> [Quoted text]
On December 21 2011 13:22 xDaunt wrote: So you still have no clue who the CBO is? Let me explain: The Congressional Budget Office (which is always reported as being the "NON-PARTISAN Congressional Budget Office" is the agency that scores the fiscal impact of all proposed legislation from Congress. Feel free to explain why you still believe that the CBO is still inadequate as a non-partisan source of information regarding the effectiveness of the stimulus package. It's been a long day, and I could use a good laugh.
I... I know what the CBO is... stop twisting things. Just because the CBO says it doesn't mean it's true O_O...
The truth would frighten you. I am probably more educated than you'll ever be, but that's besides the point. Degrees don't mean shit in terms of base of knowledge or even intelligence. Anyone who has been through any type of graduate school knows this. I'm guessing that you haven't gotten there yet given that you only have a bachelor's in political science.
Coming from a guy who puts that much faith on the evidently fallible CBO, I think the truth would make me chuckle.
...and here is where you demonstrate that you have absolutely no idea what's going on and what my beef with your posts is. Do you really think that I care that you're a foreigner? Did you completely miss the second part of the sentence? It went something like this: [...] Would it make you feel better if I said that "You're just one more person commenting on American politics with an adequate base of knowledge to do so?"
If I gave you an intention that you didn't have, I apologize.
LOL this is like the basis for all his "ideas" on economic policy and he doesn't even understand his own over-simplified example.
Paul Krugman's "ideas" are an insult to the ideas that children have.
No, they're not. Calling you an idiot would, however, be an insult to idiots.
On December 21 2011 09:30 Kiarip wrote:
On December 21 2011 09:01 kwizach wrote:
On December 21 2011 02:38 allecto wrote: Getting back to the main point: in my opinion, none of these bailouts and stimulus packages worked, and I don't see any data backing up why they would've worked, especially in the long run.
Your opinion is wrong. Countless non-partisan studies have shown the stimulus had a very positive impact on the economy - it simply wasn't big enough to suffice.
right, and countless others have shown that it doesn't...
No, that claim is factually incorrect. But be my guest and provide me with several serious non-partisan studies showing the stimulus did not have a positive impact on the economy if you can.
User was temp banned for this post.
Here I brought you some link-flowers for your ban-grave.
The Congressional Budget Office on Tuesday downgraded its estimate of the benefits of President Obama’s 2009 stimulus package, saying it may have sustained as few as 700,000 jobs at its peak last year and that over the long run it will actually be a net drag on the economy.
CBO said that while the Recovery Act boosted the economy in the short run, the extra debt that the stimulus piled up “crowds out” private investment and “will reduce output slightly in the long run — by between 0 and 0.2 percent after 2016.”
I love that all them sources either didn't qualify as non-partisan or simply sucked.
Regardless, you've got a handful of cute papers and articles. You can get those to prove that there is no global warming too.

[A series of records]
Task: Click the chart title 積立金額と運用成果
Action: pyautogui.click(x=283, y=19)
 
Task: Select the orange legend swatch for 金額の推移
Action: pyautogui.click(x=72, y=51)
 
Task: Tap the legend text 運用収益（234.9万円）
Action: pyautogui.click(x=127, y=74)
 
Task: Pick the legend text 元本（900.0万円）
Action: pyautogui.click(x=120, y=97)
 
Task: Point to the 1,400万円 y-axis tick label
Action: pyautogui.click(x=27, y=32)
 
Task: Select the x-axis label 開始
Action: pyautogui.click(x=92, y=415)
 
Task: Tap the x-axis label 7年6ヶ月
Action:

> [What is needed]
Please copy the forum thread from the words "Coming from a" through "own over-simplified example.", and swap "foreigner" for "newcomer". This material comes from a different source than the forum thread.

> [The response]
Coming from a guy who puts that much faith on the evidently fallible CBO, I think the truth would make me chuckle.
...and here is where you demonstrate that you have absolutely no idea what's going on and what my beef with your posts is. Do you really think that I care that you're a newcomer? Did you completely miss the second part of the sentence? It went something like this: [...] Would it make you feel better if I said that "You're just one more person commenting on American politics with an adequate base of knowledge to do so?"
If I gave you an intention that you didn't have, I apologize.
LOL this is like the basis for all his "ideas" on economic policy and he doesn't even understand his own over-simplified example.